La differenza tra l’approccio regolatorio statunitense e quello europeo è efficacemente spiegata nel rapporto FAO [14] nel quale i due sistemi vengono comparati e contestualizzati. Negli Stati Uniti la legge impone che le informazioni sui prodotti alimentari siano chiare e inequivocabili. Le etichette devono essere esaurienti per informare ed eventualmente avvertire il pubblico su aspetti precisi. Deve essere evitato l’eccesso di informazioni non necessarie perché ciò è ritenuto in conflitto con il diritto dei consumatori di scegliere consapevolmente, correndo il rischio di far perdere di efficacia alle informazioni essenziali che sono presenti in etichetta. Alla luce di queste posizioni, secondo la legislazione statunitense, se un alimento GM non è diverso dalla sua controparte convenzionale in termini di valore nutrizionale, composizione o sicurezza d’uso, una informazione specifica in etichetta è ritenuta inutile e, in certi casi, fuorviante. Per contro, in Europa la etichettatura è vista come un mezzo per garantire al consumatore una informazione quanto più esaustiva possibile sulle tematiche più rilevanti. L’approccio europeo dunque tenta di identificare un compromesso tra le esigenze del settore industriale, di quello scientifico e del pubblico. Per l’Unione Europea non è in discussione se riportare in etichetta la presenza di OGM, ma, semmai, come riportarlo per trasmettere una informazione comprensibile, corretta e non ingannevole.
Commenti conclusivi
L’applicazione delle moderne biotecnologie per la produzione degli alimenti offre nuove opportunità ma, parallelamente, apre anche nuove problematiche che possono interessare la salute umana, oltre che quella dell’ambiente.
Tuttavia l’esperienza indica che gli alimenti derivati dalle biotecnologie spesso sono stati sottoposti a una valutazione più rigorosa rispetto a quelli derivati da mezzi tradizionali. Per gli alimenti GM si chiede la ulteriore rassicurazione della valutazione di sicurezza d’uso dopo la messa in vendita dei prodotti (postmarket surveillance), e questo perché troppo poco ancora si conosce sugli effetti a lungo termine delle modifiche e perché la inserzione di materiale genetico può essere un processo non sempre controllato oppure con delle instabilità che possono verificarsi dopo tante generazioni. Diviene quindi quanto mai essenziale affinare gli strumenti per condurre una adeguata postmarket surveillance nella ricerca di un rapporto causale fra il consumo di alimenti GM e gli effetti sulla salute umana, soprattutto tenendo conto che spesso le ipotesi di partenza relative alle biotecnologie sono dettate da aspetti più ideologici che non da evidenze scientifiche.

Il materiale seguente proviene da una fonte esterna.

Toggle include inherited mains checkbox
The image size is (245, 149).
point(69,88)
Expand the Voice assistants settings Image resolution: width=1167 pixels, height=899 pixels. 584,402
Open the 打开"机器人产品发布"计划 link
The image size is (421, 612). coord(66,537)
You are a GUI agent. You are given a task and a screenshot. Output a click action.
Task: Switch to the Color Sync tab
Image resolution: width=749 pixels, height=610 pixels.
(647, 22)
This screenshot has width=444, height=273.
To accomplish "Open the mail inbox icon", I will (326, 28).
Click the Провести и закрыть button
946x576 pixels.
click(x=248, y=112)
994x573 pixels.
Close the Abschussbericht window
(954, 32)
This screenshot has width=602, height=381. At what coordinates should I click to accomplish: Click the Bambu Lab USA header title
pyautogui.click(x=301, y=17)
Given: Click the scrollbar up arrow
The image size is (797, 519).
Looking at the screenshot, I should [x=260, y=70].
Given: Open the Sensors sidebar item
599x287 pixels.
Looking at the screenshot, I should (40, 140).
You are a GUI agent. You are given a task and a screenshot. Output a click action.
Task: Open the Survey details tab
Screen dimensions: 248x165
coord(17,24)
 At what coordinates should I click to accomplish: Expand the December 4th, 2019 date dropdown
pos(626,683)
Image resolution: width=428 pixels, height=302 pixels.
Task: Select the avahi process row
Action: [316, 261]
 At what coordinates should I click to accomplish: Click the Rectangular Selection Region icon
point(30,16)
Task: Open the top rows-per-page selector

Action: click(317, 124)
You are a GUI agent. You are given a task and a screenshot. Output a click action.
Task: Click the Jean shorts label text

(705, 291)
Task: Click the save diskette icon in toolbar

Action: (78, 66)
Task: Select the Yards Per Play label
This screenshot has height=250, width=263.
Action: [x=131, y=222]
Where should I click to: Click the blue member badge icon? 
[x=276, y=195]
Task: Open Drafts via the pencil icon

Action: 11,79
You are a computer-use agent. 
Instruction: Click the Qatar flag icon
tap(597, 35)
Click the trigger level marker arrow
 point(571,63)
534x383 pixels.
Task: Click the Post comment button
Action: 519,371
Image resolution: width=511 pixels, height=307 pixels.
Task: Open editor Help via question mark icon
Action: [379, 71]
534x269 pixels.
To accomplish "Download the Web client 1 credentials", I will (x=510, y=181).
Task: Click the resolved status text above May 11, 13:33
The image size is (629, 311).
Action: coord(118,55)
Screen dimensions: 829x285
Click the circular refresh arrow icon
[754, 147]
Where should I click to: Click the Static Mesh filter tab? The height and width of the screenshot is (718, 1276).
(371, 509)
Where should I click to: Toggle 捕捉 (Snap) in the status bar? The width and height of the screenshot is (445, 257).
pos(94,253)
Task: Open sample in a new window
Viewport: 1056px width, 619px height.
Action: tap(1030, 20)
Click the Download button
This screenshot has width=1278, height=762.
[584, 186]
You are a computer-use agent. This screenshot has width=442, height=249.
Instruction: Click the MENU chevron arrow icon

Le riserve e la valutazione di opportunità della messa in commercio e diffusione degli alimenti fortificati non sono sostanzialmente diverse a seconda delle tecnologie utilizzate per la produzione di alimenti con caratteristiche innovative. La fortificazione ha ragione di essere se si dimostra prima una carenza nella popolazione bersaglio; il premarket assessment dovrebbe prevedere non solo la sicurezza d’uso dell’alimento ma anche la opportunità della sua diffusione, ovvero se la popolazione o il gruppo di popolazione a cui è rivolto ne ha realmente bisogno.